Cumhuriyet Kitap ekinde, Nilgün Çağlayan’ın Gün Zileli’yle röportajı: “Roman kahramanlarım çoğunlukla beni de şaşırtır”
21 Temmuz 2016 tarihli Cumhuriyet kitap ekinde yayınlanmıştır.
“Roman kahramanlarım çoğunlukla beni de şaşırtır”
Romanlarınız her zaman politik bir zemin/arka plan içindeki insanı anlatıyor. Bunun nedenini sizin kişisel tarihinizde mi aramalıyız, edebiyata bakışınızda mı? Siyasal bir arka plan olmadığında bireyin de hikâyesinin güdük kalacağını düşünen romancılardan mısınız?

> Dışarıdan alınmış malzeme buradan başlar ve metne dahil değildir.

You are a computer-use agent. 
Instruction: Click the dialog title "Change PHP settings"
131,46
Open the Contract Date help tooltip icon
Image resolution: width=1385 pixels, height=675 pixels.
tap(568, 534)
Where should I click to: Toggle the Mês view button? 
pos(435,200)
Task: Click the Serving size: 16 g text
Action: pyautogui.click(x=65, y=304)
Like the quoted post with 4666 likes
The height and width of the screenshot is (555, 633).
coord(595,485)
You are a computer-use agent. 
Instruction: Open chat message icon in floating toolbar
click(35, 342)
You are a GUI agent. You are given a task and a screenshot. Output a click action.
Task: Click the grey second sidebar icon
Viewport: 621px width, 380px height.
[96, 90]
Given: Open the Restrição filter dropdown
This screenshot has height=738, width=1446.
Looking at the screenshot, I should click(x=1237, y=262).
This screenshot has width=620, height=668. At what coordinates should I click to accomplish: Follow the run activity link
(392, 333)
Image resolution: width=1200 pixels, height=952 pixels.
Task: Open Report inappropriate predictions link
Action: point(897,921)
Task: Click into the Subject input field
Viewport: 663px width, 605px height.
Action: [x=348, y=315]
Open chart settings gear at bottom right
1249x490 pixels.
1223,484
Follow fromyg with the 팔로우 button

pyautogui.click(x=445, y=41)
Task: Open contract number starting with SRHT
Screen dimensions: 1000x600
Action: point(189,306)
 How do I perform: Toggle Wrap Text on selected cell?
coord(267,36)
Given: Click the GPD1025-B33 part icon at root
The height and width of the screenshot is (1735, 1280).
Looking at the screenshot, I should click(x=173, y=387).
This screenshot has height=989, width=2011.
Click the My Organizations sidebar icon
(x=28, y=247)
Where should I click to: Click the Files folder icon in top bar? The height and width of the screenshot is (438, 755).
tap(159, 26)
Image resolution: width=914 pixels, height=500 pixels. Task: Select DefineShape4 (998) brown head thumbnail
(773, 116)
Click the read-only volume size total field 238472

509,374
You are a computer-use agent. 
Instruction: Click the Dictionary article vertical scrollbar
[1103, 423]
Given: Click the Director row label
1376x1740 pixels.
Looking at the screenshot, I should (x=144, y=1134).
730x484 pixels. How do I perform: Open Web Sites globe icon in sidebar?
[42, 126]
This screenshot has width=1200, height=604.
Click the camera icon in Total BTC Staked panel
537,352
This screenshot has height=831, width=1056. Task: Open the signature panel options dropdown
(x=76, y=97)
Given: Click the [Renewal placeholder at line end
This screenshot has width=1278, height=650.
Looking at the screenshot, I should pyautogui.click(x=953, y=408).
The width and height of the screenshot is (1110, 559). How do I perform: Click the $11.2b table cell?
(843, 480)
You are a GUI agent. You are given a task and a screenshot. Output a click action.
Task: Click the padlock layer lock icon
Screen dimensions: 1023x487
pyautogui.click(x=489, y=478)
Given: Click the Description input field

Kesinlikle böyle düşünmem. Gençlik dönemimin öykücülüğü varoluşçu edebiyatla, Franz Kafka’yla, Albert Camus’yle şekillenmiştir. En katı solcu olduğum daha sonraki dönemlerde bile (örneğin 1970’lerde) “olumlu kahramanlar” yaratmayı özendiren “sosyalist gerçekçilik” akımına kuşkuyla bakmışımdır.
Öte yandan, politik zemin, insanın, bireyin hayatının bir parçasıdır. İnsanı, yaşadığı toplumsal ortamdan soyutlayarak anlatmak mümkün değildir. Bireye en fazla önem veren yazarlar bile aslında dönemlerinin toplumsal ortamını dolaylı ya da dolaysız bir şekilde romanlarının zemini yapmış, aslında bireyi toplumsal geri plandan ve onun kurumlarından soyutlamadan anlatmışlardır. Alalım Franz Kafka’nın Şato’sunu. O şato aslında devasa bir toplumsal makineyi, kurumları, bürokrasiyi temsil eder. Hatta bu romanda esas mevzu, Bay K’dan, onun ruh halinden çok, Bay K’nın yaşadıkları aracılığıyla devasa devlet kurumudur. Yani toplumsal olan bu romanda arka zemin bile değil, doğrudan doğruya romanın özüdür.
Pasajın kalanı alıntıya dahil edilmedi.